Extracted data entries —
◆ ◆ ◆ ◆ ◆
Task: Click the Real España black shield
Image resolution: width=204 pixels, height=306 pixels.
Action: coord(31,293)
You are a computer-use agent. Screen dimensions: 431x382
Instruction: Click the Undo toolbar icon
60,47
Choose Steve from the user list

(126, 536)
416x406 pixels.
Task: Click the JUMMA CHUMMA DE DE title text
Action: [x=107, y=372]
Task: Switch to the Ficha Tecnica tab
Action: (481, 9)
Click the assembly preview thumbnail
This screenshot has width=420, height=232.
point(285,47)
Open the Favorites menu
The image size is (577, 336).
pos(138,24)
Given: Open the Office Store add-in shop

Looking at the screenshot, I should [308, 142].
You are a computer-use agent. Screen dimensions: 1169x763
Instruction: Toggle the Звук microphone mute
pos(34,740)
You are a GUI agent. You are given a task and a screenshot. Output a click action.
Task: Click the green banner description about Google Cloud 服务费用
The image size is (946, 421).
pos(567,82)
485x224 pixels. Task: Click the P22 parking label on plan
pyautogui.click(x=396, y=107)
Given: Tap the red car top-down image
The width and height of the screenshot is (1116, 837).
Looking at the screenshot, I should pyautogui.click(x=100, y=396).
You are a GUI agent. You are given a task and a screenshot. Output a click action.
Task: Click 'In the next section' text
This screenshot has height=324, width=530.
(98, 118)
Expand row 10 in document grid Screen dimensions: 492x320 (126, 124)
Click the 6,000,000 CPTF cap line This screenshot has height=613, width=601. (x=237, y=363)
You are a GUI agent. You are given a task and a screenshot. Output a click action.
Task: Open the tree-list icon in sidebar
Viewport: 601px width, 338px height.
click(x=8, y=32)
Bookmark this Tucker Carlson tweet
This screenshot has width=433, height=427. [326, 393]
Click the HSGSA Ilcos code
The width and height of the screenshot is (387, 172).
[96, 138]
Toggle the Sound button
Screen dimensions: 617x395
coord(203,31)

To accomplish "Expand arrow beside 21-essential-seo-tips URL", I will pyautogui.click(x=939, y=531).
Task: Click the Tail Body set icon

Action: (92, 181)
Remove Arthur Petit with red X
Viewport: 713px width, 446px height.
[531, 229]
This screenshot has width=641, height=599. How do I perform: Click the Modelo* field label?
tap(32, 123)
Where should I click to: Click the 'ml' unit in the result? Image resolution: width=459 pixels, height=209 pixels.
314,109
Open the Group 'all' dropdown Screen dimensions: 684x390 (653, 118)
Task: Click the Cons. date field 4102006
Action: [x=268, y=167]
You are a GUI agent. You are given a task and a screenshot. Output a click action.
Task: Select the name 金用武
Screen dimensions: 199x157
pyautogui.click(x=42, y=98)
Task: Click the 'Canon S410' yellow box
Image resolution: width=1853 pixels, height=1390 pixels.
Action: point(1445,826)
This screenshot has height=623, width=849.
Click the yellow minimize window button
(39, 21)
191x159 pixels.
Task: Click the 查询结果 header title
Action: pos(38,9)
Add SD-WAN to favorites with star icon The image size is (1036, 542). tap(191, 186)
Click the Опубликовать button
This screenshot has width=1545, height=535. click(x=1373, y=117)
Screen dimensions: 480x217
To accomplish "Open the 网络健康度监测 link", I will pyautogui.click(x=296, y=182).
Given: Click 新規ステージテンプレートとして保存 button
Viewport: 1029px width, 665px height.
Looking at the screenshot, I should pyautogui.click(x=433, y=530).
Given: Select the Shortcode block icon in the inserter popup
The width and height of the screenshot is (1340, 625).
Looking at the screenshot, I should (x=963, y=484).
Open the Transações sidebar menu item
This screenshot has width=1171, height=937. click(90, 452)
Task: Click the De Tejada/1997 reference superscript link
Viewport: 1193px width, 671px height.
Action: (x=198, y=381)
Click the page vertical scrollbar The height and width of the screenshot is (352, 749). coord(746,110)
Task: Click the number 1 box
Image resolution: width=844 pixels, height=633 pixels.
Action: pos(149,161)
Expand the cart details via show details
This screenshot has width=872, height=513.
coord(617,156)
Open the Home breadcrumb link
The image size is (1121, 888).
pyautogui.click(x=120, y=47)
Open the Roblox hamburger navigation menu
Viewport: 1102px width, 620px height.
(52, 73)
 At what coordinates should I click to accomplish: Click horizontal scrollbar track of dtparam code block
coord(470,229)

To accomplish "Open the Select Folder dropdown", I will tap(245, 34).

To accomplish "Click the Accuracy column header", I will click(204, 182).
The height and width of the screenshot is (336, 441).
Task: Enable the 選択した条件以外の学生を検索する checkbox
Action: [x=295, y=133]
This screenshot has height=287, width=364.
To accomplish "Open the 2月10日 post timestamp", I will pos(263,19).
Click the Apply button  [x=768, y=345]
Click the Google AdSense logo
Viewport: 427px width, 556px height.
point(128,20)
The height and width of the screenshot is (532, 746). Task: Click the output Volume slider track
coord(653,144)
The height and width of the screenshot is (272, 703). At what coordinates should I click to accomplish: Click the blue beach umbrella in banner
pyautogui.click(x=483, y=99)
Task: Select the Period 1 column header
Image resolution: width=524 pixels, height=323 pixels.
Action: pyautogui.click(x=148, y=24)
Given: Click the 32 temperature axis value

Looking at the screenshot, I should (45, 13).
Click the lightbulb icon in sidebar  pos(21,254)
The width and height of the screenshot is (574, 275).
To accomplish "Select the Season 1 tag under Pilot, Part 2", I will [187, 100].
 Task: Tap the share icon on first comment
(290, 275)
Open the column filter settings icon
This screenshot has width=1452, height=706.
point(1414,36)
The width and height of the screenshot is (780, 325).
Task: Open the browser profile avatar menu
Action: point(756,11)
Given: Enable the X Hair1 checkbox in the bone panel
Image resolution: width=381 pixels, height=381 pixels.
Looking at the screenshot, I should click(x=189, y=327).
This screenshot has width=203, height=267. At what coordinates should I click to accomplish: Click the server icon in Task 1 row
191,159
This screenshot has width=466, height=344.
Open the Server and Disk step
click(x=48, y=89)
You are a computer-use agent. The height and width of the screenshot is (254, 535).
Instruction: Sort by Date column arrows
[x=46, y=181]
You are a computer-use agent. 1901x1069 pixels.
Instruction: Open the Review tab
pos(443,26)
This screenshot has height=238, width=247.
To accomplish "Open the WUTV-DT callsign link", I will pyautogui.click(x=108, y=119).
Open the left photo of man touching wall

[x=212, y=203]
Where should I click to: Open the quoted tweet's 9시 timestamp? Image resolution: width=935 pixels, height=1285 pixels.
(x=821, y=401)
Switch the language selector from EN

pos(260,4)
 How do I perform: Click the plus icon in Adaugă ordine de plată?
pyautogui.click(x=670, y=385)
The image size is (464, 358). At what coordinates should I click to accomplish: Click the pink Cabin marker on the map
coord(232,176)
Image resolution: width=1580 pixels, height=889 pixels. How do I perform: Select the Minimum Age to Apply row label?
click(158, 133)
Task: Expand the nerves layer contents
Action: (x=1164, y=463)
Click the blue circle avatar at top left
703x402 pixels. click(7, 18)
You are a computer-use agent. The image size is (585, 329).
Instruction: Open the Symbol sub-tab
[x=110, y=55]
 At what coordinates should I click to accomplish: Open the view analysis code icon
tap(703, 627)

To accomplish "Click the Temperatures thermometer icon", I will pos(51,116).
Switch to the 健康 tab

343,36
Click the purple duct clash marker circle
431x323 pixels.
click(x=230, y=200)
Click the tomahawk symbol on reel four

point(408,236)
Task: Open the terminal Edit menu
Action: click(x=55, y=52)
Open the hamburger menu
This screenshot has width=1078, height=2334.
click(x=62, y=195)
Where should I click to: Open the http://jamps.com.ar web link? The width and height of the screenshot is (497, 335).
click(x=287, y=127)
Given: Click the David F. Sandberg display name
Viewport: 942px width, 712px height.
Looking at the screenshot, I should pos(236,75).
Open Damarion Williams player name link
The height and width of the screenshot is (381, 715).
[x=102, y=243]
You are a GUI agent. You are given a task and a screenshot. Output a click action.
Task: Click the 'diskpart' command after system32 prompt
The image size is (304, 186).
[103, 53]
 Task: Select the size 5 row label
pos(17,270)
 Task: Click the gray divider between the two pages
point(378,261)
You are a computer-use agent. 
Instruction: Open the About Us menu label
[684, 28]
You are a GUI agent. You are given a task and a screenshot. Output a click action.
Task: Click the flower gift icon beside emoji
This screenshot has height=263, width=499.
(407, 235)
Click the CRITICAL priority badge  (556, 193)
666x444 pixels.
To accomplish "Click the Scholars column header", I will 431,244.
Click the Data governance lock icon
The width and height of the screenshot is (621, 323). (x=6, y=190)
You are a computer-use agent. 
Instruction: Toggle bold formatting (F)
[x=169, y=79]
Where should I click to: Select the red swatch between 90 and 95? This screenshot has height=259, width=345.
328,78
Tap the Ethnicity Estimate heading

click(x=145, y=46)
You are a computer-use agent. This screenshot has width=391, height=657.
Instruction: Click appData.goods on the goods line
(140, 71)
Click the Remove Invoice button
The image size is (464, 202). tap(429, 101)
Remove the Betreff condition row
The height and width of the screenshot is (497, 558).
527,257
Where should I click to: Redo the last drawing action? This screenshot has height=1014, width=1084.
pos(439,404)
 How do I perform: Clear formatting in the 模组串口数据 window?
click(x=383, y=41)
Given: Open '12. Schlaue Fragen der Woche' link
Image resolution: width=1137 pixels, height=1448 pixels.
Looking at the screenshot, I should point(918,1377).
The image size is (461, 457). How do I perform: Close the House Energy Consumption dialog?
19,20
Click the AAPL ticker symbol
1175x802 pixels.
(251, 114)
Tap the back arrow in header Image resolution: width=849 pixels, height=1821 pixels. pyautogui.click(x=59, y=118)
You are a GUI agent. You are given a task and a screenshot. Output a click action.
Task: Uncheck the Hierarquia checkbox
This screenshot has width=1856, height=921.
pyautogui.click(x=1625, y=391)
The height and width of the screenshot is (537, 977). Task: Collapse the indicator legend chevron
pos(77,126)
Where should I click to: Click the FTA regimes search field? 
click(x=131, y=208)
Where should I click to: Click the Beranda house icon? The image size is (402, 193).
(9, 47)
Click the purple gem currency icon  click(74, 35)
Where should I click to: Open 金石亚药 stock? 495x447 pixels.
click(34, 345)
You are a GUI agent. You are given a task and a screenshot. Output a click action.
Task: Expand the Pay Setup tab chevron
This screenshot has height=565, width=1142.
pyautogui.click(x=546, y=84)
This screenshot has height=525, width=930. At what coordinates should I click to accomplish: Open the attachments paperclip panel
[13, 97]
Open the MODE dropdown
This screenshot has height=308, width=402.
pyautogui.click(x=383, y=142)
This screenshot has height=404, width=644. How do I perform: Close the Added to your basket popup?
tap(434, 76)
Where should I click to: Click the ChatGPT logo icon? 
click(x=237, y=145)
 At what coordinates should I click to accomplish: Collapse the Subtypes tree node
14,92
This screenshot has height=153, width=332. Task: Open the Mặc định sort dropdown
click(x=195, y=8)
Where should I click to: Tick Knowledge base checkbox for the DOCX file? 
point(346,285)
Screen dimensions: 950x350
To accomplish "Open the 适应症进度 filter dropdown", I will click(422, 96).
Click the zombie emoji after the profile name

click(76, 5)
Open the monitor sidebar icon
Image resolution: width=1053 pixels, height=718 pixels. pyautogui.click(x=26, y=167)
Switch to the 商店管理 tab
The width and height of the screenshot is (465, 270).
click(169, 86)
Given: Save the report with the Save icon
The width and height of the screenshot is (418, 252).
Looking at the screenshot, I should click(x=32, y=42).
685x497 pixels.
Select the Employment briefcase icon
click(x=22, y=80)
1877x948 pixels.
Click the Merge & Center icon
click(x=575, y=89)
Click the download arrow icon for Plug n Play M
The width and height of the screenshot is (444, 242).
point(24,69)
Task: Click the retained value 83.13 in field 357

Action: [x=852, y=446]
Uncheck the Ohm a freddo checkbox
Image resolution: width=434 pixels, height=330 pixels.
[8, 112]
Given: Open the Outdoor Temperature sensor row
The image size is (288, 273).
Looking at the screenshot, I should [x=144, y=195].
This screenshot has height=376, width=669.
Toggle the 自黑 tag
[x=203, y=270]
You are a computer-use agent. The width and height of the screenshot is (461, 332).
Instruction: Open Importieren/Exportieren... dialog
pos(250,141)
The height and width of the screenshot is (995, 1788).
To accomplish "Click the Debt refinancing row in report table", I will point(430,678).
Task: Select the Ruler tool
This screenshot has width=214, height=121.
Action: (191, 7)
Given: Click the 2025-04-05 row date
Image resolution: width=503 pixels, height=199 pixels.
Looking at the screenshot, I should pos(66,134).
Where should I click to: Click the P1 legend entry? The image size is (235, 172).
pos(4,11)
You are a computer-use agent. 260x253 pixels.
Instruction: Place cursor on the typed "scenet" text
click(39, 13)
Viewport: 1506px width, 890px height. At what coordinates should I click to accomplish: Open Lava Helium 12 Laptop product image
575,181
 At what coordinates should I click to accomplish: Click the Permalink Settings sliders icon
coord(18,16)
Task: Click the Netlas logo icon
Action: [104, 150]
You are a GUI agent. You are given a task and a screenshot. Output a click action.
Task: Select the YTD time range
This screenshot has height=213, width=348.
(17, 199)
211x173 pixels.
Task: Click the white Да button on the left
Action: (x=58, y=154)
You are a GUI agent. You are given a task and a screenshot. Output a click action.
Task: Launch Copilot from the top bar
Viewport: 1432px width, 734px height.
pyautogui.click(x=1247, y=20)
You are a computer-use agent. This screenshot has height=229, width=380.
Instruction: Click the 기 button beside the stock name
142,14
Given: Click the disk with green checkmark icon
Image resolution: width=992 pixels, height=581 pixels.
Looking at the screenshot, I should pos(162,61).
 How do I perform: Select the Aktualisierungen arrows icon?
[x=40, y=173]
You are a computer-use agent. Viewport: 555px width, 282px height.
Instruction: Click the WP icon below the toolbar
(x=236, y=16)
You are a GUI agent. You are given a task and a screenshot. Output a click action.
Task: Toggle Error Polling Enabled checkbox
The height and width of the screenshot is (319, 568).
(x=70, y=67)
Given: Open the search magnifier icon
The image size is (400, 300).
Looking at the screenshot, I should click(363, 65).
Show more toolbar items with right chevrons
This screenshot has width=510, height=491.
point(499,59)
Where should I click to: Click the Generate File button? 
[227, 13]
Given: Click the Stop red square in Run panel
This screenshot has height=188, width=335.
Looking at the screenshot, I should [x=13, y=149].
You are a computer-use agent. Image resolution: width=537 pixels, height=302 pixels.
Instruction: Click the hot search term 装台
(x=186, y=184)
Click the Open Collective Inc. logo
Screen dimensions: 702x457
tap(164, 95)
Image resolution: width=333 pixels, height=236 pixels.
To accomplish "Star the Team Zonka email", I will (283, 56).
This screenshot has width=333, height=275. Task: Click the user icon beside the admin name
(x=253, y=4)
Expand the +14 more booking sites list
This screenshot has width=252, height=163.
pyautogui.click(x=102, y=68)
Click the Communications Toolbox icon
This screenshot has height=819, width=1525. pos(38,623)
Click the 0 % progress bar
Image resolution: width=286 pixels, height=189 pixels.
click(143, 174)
◆ ◆ ◆ ◆ ◆
WORK REQUEST — Above are the records; repeat exactly the lines from the one holding "Click the download" down to the one holding "Given: Open the Outdoor", end lines included.

REPLY —
Click the download arrow icon for Plug n Play M
The width and height of the screenshot is (444, 242).
point(24,69)
Task: Click the retained value 83.13 in field 357

Action: [x=852, y=446]
Uncheck the Ohm a freddo checkbox
Image resolution: width=434 pixels, height=330 pixels.
[8, 112]
Given: Open the Outdoor Temperature sensor row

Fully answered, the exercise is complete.